Shoppers Drug Mart and other Canadian pharmacies applying to dispense medical cannabis represents a huge opportunity for licensed producer Aphria (Aphria Stock Quote, Chart, News: TSX:APH), says Clarus Securities analyst Noel Atkinson.
Yesterday, it was widely reported that Shoppers Drug Mart submitted a Licensed Producer (LP) sales license application to Health Canada to dispense medical cannabis prescriptions, something the Loblaw subsidiary confirmed late Tuesday.
“We have applied to be a licensed producer strictly for the purposes of distributing medical marijuana,” Shoppers Drug Mart spokeswoman Tammy Smitham confirmed to CBC News. “We have no intention of producing medical marijuana, but we do want the ability to dispense medical marijuana to our patients in conjunction with counselling from a pharmacist.”
Atkinson says he expects that Shoppers Drug Mart and other large pharmacy chains such as London Drugs and Rexall will eventually be permitted to dispense medical cannabis, a development he says will mark a change from the mail order delivery mandated for Licensed Producers today.
The analyst presumes that pharmacies will request limited variants, demand a track record of consistent high quality production and a commitment to the pharmacy channel, and will negotaiate wholesale prices.

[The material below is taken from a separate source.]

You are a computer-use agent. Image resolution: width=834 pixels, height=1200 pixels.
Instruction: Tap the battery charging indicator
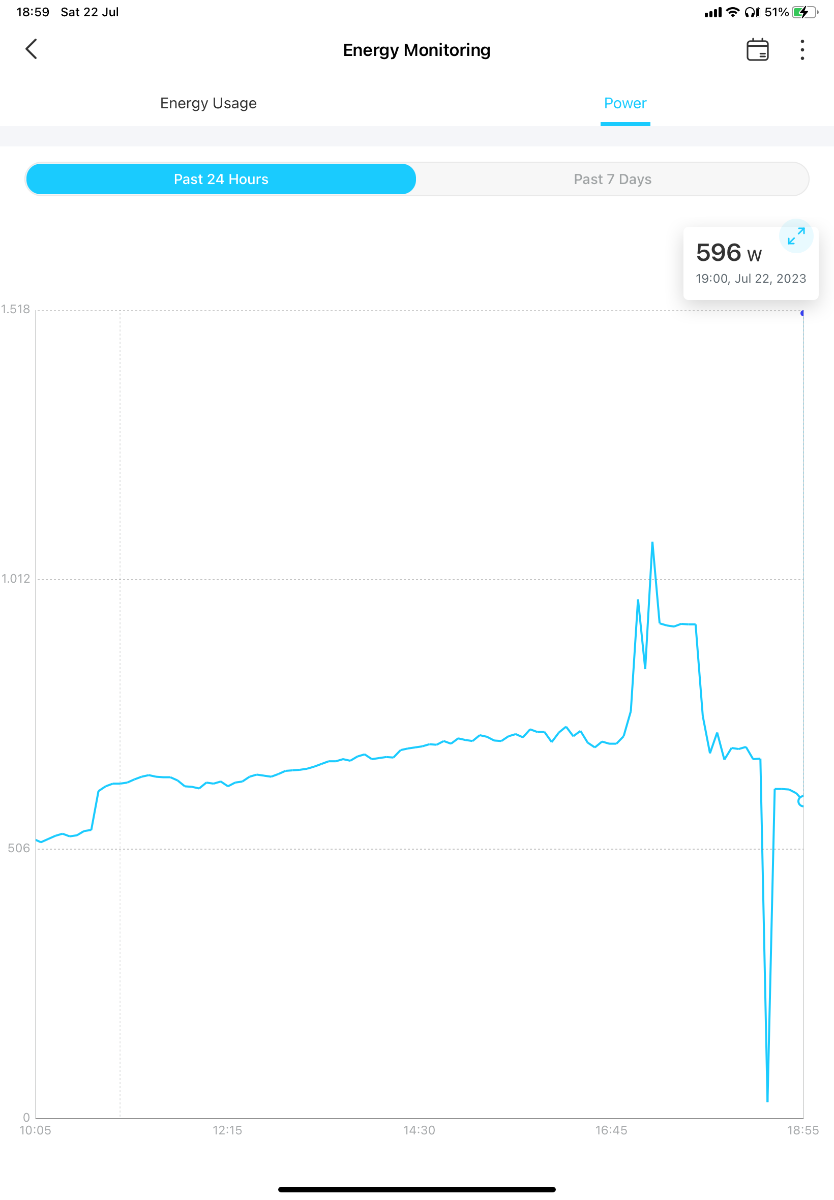coord(804,12)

He says this eliminates the vast majority of LPs, who simply cannot scale to the level required to fill the needs of pharmacies. Atkinson says there are just four to six companies that could service the wholesale pharmacy market opportunity, which he estimates could be worth $300-million annually. He says Aphria is the clear leader of this elite group.
“We see Aphria as the best-situated of the publicly-traded LPs to thrive as a wholesaler in a pharmacy dominated medical cannabis market,” he says. “The Company has the lowest known production costs per gram in the industry, has been able to scale successfully to 43,000 sq. ft. of production with zero crop failures, its management has extensive experience in selling large quantities of health products to Canadian pharmacy chains, and the company appears to be at least as focused on the medical market as the rec market. Canopy Growth is at a much larger production scale than Aphria and its Bedrocan and Tweed units have been selling into the medical market for quite a while, but it remains to be seen whether Canopy would be willing to allocate a large portion of capacity to wholesale for pharmacies when it has the largest direct-to-patient revenue of the public LPs and is so heavily investing in its recreational strategy. We know of no other public LPs producing at scale in-house. Of the privately-held LPs, only a few appear to be successfully growing at high capacity utilization in larger facilities and focused on the medical market, most notably MedReleaf, CanniMed and CannTrust.”
In a research update to clients today, Atkinson maintained his “Buy” rating and one-year price target of $5.00 on Aphria.
The analyst believes Aphria will post Adjusted EBITDA of $5.4-million on revenue of $22.7-million in fiscal 2017. He expects these numbers will improve to EBITDA of $18.9-million on a topline of $59.6-million the following year.